Ternyata Muhammad bin Abdul Wahhab An-Najd belajar ilmu tafsir dan hadits tanpa sanad/tanpa guru pembimbing alias shahafi disebutkan dalam biografinya yang ditulis oleh seorang pengikutnya lagi dalam salah satu kitab karya ulama wahabi yaitu kitab Tarikh An-Najdi yang diberi nama Raudhah Al-Afkar Wa Al-Afham hal. 83 karya Syeikh Al-Alamah Husain bin Ghanam (Ibnu Ghanam) cetakan ke-4 tahun 1415 H/1992 M disebutkan,
وكان والده انذاك قاضى العيينة, فقراء عليه فى الفقه على مذهب الامام أحمد, وكان راحمه الله على صغر سنه, كثير المطالعة على كتاب التفسير والحديث والكلام العلماء فى اصل الاسلام, وكان لسرعة الكتابته يكتب فى المجلس الواحد كراسا من غير يتعب, فيحار من يراه لسرعة حفظه, وسرعة كتابته
"Ayahnya (Abdul Wahhab bin Sulaiman) pada waktu itu adalah seorang hakim 'Uyainah, jadi dia membacakan / mengajarkan kepadanya dalam fikih menurut mazhab Imam Ahmad, dan dia (Muhammad bin Abdul Wahhab), semoga -Allah merahmatinya- di usianya yang masih muda, adalah suka membaca kitab (muthala'ah) tafsir, hadits dan wacana ilmiah tentang asal usul Islam, dan untuk kecepatan penulisannya, ia menulis dalam satu majelis sendirian sebuah tulisan buku tanpa lelah, dan orang-orang yang melihatnya bingung dengan kecepatan cara menghafalnya, dan menulisnya dengan cepat."

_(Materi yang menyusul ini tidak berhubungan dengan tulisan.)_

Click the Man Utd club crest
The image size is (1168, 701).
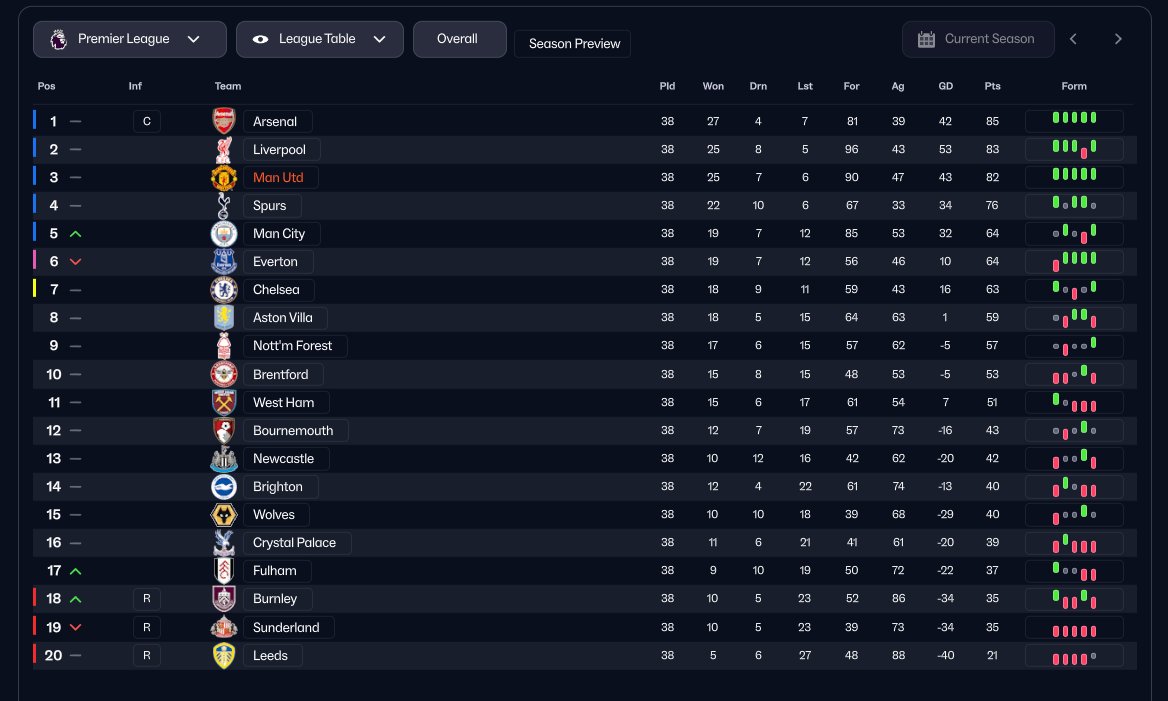coord(224,178)
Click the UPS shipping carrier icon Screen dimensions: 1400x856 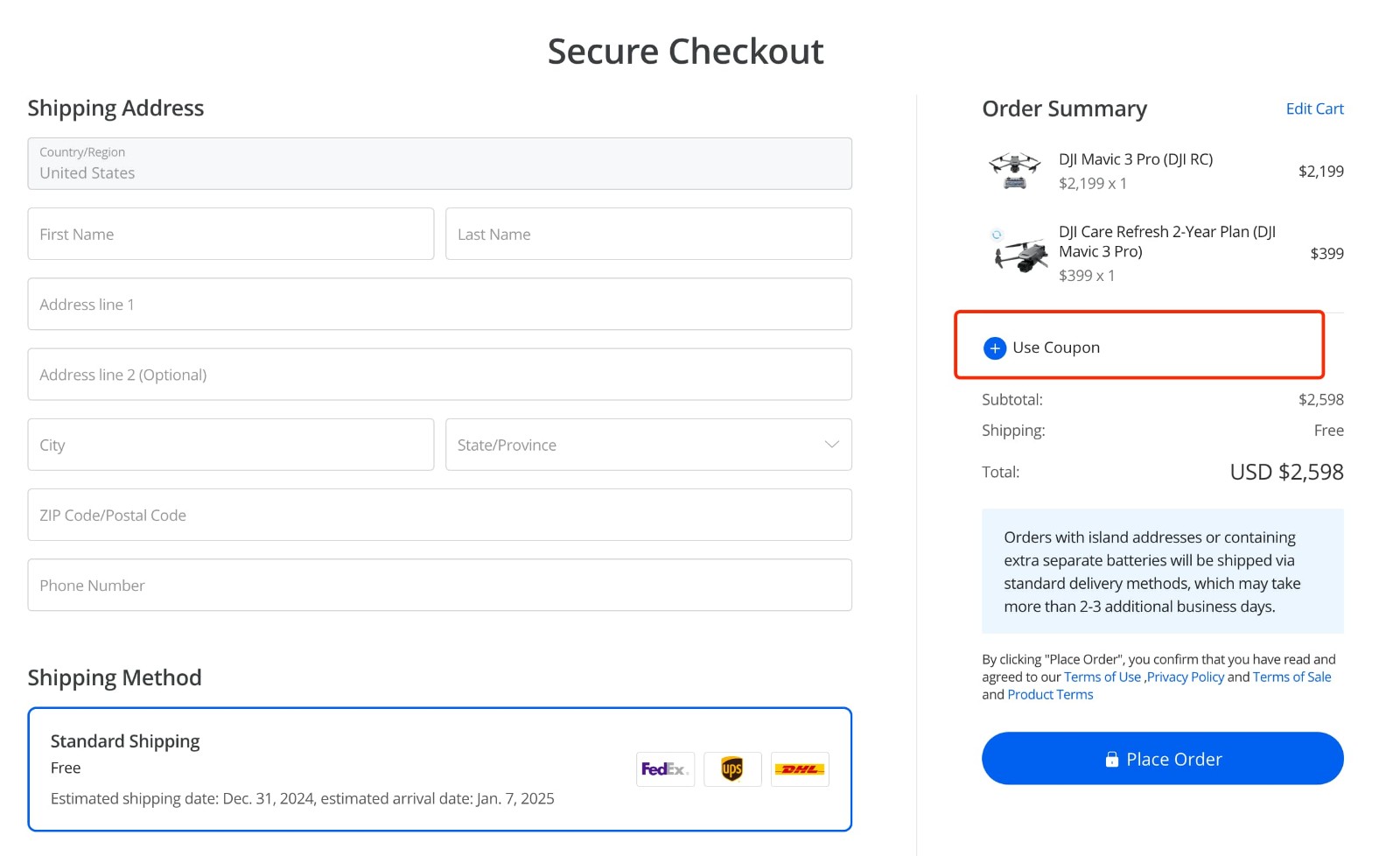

Syaikh Nashir Al-Asad menjelaskan mengenai status orang yang belajar kitab (muthala'ah) tanpa guru,
أَمَّا مَنْ كَانَ يَكْتَفِي بِاْلأَخْذِ مِنَ الْكِتَابِ وَحْدَهُ دُوْنَ أَنْ يُعَرِّضَهُ عَلَى الْعُلَمَاءِ وَدُوْنَ أَنْ يَتَلَقَّى عِلْمُهُ فِي مَجَالِسِهِمْ فَقَدْ كَانَ عَرَضَةً لِلتَّصْحِيْفِ وَالتَّحْرِيْفِ، وَبِذَلِكَ لَمْ يَعُدُّوْا عِلْمَهُ عِلْمًا وَسَمُّوْهُ صَحَفِيًّا لاَ عَالِمًا …. فَقَدْ كَانَ الْعُلَمَاءُ يُضَعِّفُوْنَ مَنْ يَقْتَصِرُ فِي عِلْمِهِ عَلَى اْلأَخْذِ مِنَ الصُّحُفِ مِنْ غَيْرِ أَنْ يَلْقَى الْعُلَمَاءَ وَيَأْخُذَ عَنْهُمْ فِي مَجَالِسِ عِلْمِهِمْ، وَيَسُمُّوْنَهُ صَحَفِيًّا، وَمِنْ هُنَا اشْتَقُّوْا “التَّصْحِيْفَ” وَأَصْلُهُ “أَنْ يَأْخُذَ الرَّجُلُ اللَّفْظَ مِنْ قِرَاءَتِهِ فِي صَحِيْفَةٍ وَلَمْ يَكُنْ سَمِعَهُ مِنَ الرِّجَالِ فَيُغَيِّرُهُ عَنِ الصَّوَابِ”. فَاْلإِسْنَادُ فِي الرِّوَايَةِ اْلأَدَبِيَّةِ لَمْ يَكُنْ، فِيْمَا نَرَى، إِلاَّ دَفْعًا لِهَذِهِ التُّهْمَةِ (مصادر الشعر الجاهلي للشيخ ناصر الاسد ص 10 من مكتبة الشاملة)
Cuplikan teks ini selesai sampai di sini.